I'll take on all comers in the matter of being conservative about
changes to Ruby :-) Part of the case with the examples you're
referring to, though, is the fact that 1.9 is more of a major-number
change, in spirit, than it sounds like.


David

--
The          Ruby training with D. Black, G. Brown, J.McAnally
Compleat     Jan 22-23, 2010, Tampa, FL
Rubyist      http://www.thecompleatrubyist.com

David A. Black/Ruby Power and Light, LLC (http://www.rubypal.com)
Posted by Roger Pack (rogerdpack)
on 09.11.2009 16:36
>> which is arguably less readable.
>> Thoughts?
> 
> At the same time, the merit of &:name over :name is that &:name does
> tell you what's going on, once you know that the & in front of any
> object (symbol or otherwise) in last-argument position means that the
> object will be converted to a Proc and play the block role.

Hmm.  I suppose I'm of a slightly different opinion--to me
list.map &:symbol

is less clear than
list.map(:symbol)

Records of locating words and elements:
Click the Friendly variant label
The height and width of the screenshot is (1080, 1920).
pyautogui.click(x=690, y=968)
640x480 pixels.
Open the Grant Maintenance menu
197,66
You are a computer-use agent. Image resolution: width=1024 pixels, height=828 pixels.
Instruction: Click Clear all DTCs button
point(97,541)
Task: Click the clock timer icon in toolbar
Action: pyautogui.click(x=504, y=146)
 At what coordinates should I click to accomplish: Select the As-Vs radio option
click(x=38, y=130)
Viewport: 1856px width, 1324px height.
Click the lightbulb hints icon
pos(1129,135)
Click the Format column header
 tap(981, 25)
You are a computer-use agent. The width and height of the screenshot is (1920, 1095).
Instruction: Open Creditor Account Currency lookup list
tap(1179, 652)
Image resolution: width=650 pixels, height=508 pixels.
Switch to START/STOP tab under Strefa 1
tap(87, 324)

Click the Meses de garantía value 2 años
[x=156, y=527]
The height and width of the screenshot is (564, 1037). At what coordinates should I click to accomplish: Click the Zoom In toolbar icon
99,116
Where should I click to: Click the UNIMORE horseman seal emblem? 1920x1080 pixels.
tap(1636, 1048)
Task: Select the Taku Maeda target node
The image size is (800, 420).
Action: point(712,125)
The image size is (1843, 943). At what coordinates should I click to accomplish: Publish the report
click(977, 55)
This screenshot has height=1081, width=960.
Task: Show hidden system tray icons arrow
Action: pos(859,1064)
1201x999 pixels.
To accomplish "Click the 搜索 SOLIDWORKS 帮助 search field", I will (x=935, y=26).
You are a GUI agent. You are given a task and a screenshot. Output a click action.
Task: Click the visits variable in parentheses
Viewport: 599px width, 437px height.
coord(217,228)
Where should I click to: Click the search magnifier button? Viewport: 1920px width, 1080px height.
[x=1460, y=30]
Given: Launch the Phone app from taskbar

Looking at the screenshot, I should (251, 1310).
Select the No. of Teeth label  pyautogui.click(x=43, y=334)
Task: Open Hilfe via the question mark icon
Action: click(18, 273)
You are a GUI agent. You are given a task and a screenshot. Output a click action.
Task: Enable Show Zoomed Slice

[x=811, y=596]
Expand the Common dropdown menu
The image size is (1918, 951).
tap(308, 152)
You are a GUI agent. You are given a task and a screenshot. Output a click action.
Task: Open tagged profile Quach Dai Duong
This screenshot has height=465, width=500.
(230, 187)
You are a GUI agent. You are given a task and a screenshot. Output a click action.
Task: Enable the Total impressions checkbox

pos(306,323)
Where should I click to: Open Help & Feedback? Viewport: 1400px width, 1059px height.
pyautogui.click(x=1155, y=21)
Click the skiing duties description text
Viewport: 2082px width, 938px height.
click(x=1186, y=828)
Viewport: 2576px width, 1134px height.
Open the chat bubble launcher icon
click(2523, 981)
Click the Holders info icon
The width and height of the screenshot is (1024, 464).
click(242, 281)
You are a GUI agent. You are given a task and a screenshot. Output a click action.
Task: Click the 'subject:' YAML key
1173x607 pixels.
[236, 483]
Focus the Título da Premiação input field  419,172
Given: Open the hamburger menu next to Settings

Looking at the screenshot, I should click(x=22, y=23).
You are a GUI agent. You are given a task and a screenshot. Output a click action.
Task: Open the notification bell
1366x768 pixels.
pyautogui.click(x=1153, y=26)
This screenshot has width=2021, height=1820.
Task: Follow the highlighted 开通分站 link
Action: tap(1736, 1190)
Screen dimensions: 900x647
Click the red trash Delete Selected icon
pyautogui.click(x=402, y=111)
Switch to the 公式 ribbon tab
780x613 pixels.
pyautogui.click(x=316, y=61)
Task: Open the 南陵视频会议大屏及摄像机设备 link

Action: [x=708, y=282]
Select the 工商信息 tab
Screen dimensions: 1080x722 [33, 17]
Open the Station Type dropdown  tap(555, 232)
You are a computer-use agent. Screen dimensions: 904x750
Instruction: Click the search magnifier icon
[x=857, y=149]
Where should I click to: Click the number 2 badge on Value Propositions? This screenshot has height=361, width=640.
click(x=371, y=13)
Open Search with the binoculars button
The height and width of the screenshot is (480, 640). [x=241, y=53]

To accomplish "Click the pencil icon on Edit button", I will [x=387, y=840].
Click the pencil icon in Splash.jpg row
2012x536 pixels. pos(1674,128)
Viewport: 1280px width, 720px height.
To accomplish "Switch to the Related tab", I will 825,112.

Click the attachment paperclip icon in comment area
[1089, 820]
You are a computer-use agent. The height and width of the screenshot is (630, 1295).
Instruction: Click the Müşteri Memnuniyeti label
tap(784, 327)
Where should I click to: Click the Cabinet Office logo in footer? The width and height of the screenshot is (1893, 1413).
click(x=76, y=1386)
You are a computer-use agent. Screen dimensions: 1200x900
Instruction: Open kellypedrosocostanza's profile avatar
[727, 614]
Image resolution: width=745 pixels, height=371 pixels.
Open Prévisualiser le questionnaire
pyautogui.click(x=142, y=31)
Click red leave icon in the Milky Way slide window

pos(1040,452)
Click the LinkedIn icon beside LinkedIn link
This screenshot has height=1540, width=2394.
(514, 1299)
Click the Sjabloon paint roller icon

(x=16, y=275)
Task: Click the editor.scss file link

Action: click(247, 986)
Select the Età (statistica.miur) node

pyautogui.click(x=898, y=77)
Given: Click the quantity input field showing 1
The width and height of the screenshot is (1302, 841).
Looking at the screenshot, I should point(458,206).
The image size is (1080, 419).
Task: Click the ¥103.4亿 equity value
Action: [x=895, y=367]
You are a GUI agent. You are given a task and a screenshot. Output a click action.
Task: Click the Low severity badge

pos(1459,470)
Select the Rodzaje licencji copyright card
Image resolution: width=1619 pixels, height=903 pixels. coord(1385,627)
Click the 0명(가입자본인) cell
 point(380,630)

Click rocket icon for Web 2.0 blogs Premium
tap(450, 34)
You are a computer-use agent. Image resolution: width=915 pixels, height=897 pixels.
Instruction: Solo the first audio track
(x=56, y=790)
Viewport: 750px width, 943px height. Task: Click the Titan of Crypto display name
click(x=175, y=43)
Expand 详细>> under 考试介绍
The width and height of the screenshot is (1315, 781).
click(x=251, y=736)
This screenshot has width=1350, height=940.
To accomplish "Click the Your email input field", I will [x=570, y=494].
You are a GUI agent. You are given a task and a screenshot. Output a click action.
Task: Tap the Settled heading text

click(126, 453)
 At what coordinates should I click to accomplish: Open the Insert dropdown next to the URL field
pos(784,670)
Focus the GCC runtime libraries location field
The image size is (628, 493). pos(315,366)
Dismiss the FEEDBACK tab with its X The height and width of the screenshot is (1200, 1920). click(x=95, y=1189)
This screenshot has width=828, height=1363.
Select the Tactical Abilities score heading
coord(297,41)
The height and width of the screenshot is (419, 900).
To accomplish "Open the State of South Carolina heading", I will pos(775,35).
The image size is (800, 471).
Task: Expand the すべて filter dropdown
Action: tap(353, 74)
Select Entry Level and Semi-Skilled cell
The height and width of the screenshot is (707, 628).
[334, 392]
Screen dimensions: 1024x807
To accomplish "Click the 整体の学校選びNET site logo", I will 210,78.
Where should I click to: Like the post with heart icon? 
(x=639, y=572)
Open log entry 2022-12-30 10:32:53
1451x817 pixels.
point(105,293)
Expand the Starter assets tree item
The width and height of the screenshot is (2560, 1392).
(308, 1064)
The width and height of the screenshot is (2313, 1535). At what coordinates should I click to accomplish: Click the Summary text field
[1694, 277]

PROBLEM: In the Ruby forum excerpt, what does an & in front of an object in last-argument position mean?

ANSWER: The object will be converted to a Proc and play the block role.